In allying their tribal councils to condemn the expansion proposal, the governments of the CSKT, the KTOI, and the Ktunaxa Nation also point to the unprecedented scope of the International Joint Commission’s investigation of the pollution problem that includes a first-of-its-kind inclusion of Indigenous groups.

“We do not believe that British Columbia should move forward with any new mines or mine expansions until the legacy and ongoing mine-sourced pollution that has accumulated in the Elk River, Koocanusa Reservoir, the Kootenai River, and Lake Kootenay has been adequately addressed,” according to the March letter from leaders of CSKT and KTOI to Tamara Davidson, B.C.’s Minister of Environment and Parks. The letter, which reiterates concerns over coal mining in the Elk and Kootenai river watershed that CSKT has been expressing to B.C. since 2012, describes how mining pollutants including selenium and nitrates originating from B.C.’s Elk Valley mines, persist all the way to the confluence of the Kootenai watershed with the Columbia River.

Research reveals the scope of the pollution is wide-reaching, and that contaminants jeopardize fish reproduction for species in downstream waters, including the westslope cutthroat trout. The mining byproducts can also upend aquatic food webs and threaten ecosystems in the Kootenai River watershed.

“Until sufficient mitigations are in place to address the historical loads of mine-sourced contaminants in the watershed, including substantive bonding to address pollutants that will leach from waste rock in the Elk Valley for centuries, no new mines or mine expansions should be considered through the Environmental Assessment process,” the letter states.

For decades, open-pit coal mines located in the Elk Valley have leached selenium, nitrate, and sulphate into the Elk and Kootenai rivers. The Elk River rises in the Canadian Rockies and flows into the U.S. at Lake Koocanusa, an impoundment of the Kootenai River. It then flows through the states of Montana and Idaho, and through transboundary Indigenous lands, including those of the CSKT and KTOI on its way back to the province of B.C., where it empties into the Columbia River.
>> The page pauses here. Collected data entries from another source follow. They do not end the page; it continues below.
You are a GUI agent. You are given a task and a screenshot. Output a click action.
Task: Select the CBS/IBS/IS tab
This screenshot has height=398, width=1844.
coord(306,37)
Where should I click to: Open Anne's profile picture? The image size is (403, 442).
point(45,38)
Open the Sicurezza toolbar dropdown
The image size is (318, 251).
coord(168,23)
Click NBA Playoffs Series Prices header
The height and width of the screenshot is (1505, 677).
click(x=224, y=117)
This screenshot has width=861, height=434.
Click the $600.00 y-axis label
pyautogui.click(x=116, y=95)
In 2023, a peer-reviewed study from the U.S. Geological Survey found increases of selenium in the Elk River were the largest ever recorded.

In October, the federal Impact Assessment Agency of Canada (IAAC), which is coordinating the environmental review of the Fording River project alongside EAO, conducted its own assessment of the Fording River Extension Project and determined that “a further assessment is required” because the expansion project “may cause adverse effects within federal jurisdiction or direct or incidental adverse effects.”
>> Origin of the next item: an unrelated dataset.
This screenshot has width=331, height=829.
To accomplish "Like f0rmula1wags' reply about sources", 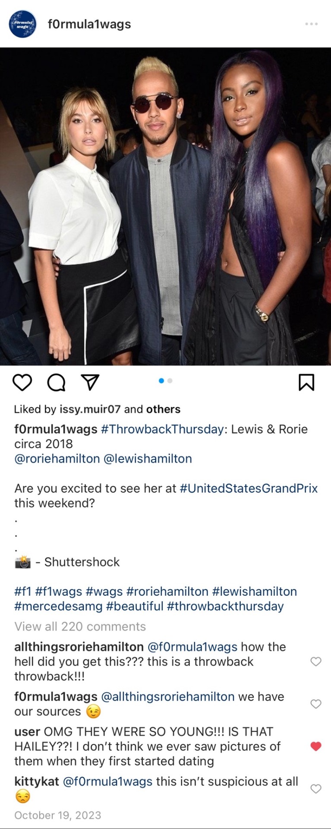I will pos(316,704).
“These effects include, among others, potential effects to fish and fish habitat including fish species at risk, migratory birds, to boundary waters, international waters, or interprovincial waters that would be caused by pollution, and changes to the health, social, economic, and environmental conditions of Indigenous Peoples,” according to IAAC’s notice of further assessment. “The project may also adversely impact the exercise of rights of Indigenous Peoples.”

An EVR spokesperson said internal monitoring by the company shows selenium and nitrate levels have stabilized and are decreasing downstream of four water quality treatment facilities it has constructed.
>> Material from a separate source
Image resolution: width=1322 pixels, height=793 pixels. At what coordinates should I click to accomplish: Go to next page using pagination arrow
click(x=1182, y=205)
However, last fall Indigenous leaders of the Ktunaxa Nation stated in a letter that they did not endorse the Fording River Extension Project moving into the environmental assessment stage of the process, citing concerns with EVR’s water quality compliance and the “pace and quality of reclamation” among its top concerns.

“The amount of land that has been reclaimed to Ktunaxa standards and is ready to be returned is negligible compared to the land currently impacted by mining,” the letter states. “Again, contemplating additional disturbance without substantial progress on reclamation is unsatisfactory. The Upper Fording River is highly impacted by mining. As such, Ktunaxa rights in the area have been highly impacted [and] additional disturbance, including the loss of trails, hunting areas and habitation sites is impossible to support.”